Curitiba - A Justiça tarda mesmo. E esse atraso pode custar as férias de alguns juízes no Estado. O Tribunal de Justiça (TJ) do Paraná decretou, na última segunda-feira, que as férias dos juízes estão diretamente condicionadas ao cumprimento da meta nº 2, determinada pelo Conselho Nacional de Justiça (CNJ). A meta, parte de um conjunto de dez objetivos, obriga os juízes de todas as áreas a julgarem todos os processos de 1º e 2º graus pendentes distribuídos até o fim de 2005 até o dia 31 de dezembro deste ano. A justificativa é dar mais rapidez aos processos atrasados.
O site do CNJ informa todos os processos julgados e pendentes protocolados até o final de 2005 de todos os tribunais estaduais. Havia, em janeiro deste ano, no TJ-PR, 906.872 processos pendentes. O Paraná é um dos cinco estados que não enviaram as informações de processos julgados no primeiro semestre.
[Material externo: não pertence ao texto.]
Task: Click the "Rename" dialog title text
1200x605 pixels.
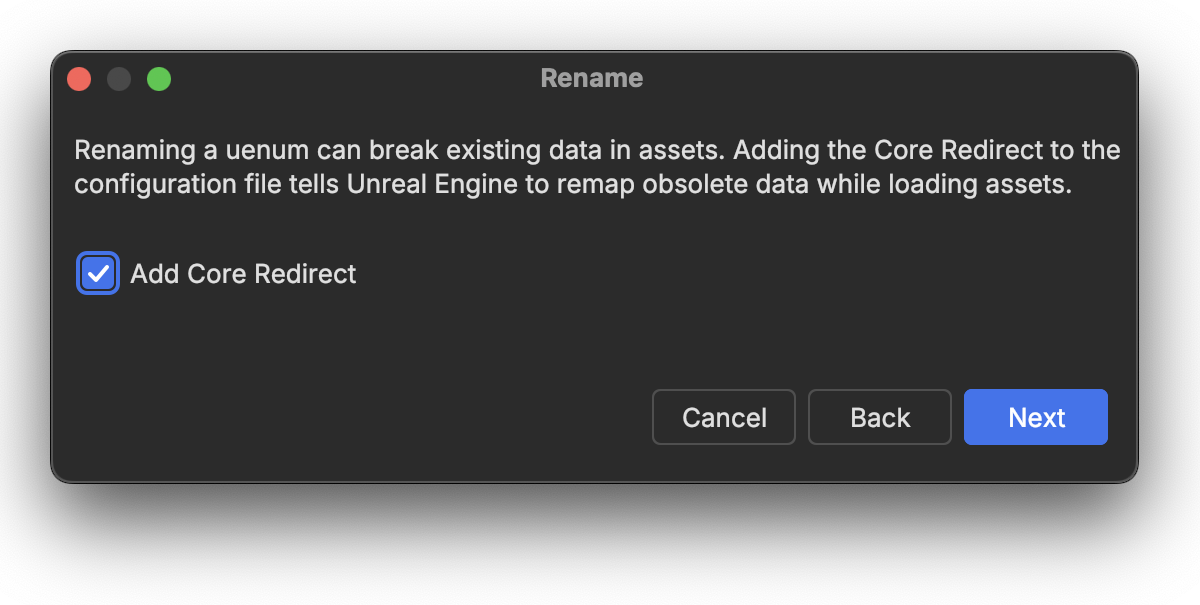Action: (x=592, y=78)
A assessoria de imprensa do TJ não explicou os motivos do atraso e passou a responsabilidade da divulgação para o CNJ que, por sua vez, ressaltou que não tem ingerência na divulgação estadual. De acordo com o órgão nacional, o TJ pode informar os números sem a permissão do CNJ. A data-limite do primeiro semestre era 31 de julho.
A determinação gerou polêmica entre os juízes e a Associação dos Magistrados do Paraná (Amapar) respondeu a determinação do TJ-PR. Em nota, o presidente da Amapar, desembargador Miguel Kfouri Neto, rebateu a decisão do TJ. ''Antes de exigir esforço sem precedentes dos juízes, o Tribunal deve apoia-los, assegurar-lhes estrutura suficiente e levar em conta a situação peculiar de cada um. (...) ''Quem deve responder pelo descumprimento da 'meta 2' é a administração do Judiciário. Nenhum juiz, individualmente, pode ser responsabilizado por isso'', relata Kfouri Neto.
Para ele, a decisão foi autoritária e excessiva. Ele ainda garante que a Amapar está à disposição do TJ para elaborar um plano em conjunto para que todas as metas do CNJ sejam atingidas. O Tribunal preferiu não se manifestar sobre qualquer repercussão de suas determinações relativas à meta nº 2.
Justiça trabalhista
O Tribunal Regional do Trabalho, da 9 Região, tem uma realidade diferente das outras esferas da Justiça. No Paraná, há apenas 524 julgamentos pendentes. Do total, 283 são de Curitiba. Todos são decisões de 1º grau. Entre o dia 14 e 18 de setembro haverá a Semana da Conciliação, promovida pelo Judiciário para agilizar os julgamentos. Todas as áreas da Justiça participarão. ''Esses incidentes, processos pendentes, da Justiça trabalhista não foram julgados porque não estavam aptos para isso'', explica o juiz-coordenador da meta nº 2 da Justiça do Trabalho no Paraná, Daniel Roberto de Oliveira.